* WHAT NEEDS TO BE DONE: Reproduce all entries word for word.

Top of DATA RECORDS

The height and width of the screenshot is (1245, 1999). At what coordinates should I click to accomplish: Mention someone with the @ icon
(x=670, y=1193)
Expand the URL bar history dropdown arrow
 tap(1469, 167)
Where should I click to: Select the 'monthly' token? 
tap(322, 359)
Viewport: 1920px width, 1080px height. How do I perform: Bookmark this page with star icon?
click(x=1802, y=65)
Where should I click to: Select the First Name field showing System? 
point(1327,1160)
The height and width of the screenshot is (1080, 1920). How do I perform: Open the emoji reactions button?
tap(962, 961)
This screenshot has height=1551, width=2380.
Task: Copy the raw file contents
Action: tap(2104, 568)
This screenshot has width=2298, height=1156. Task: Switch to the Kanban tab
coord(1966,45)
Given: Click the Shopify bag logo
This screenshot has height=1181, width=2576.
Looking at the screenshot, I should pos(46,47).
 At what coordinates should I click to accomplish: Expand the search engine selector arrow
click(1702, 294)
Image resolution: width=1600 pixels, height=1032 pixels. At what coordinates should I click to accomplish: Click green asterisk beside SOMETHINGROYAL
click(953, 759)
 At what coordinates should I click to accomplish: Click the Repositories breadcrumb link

Bottom of DATA RECORDS

* OUTPUT BELOW:
The height and width of the screenshot is (1245, 1999). At what coordinates should I click to accomplish: Mention someone with the @ icon
(x=670, y=1193)
Expand the URL bar history dropdown arrow
 tap(1469, 167)
Where should I click to: Select the 'monthly' token? 
tap(322, 359)
Viewport: 1920px width, 1080px height. How do I perform: Bookmark this page with star icon?
click(x=1802, y=65)
Where should I click to: Select the First Name field showing System? 
point(1327,1160)
The height and width of the screenshot is (1080, 1920). How do I perform: Open the emoji reactions button?
tap(962, 961)
This screenshot has height=1551, width=2380.
Task: Copy the raw file contents
Action: tap(2104, 568)
This screenshot has width=2298, height=1156. Task: Switch to the Kanban tab
coord(1966,45)
Given: Click the Shopify bag logo
This screenshot has height=1181, width=2576.
Looking at the screenshot, I should pos(46,47).
 At what coordinates should I click to accomplish: Expand the search engine selector arrow
click(1702, 294)
Image resolution: width=1600 pixels, height=1032 pixels. At what coordinates should I click to accomplish: Click green asterisk beside SOMETHINGROYAL
click(953, 759)
 At what coordinates should I click to accomplish: Click the Repositories breadcrumb link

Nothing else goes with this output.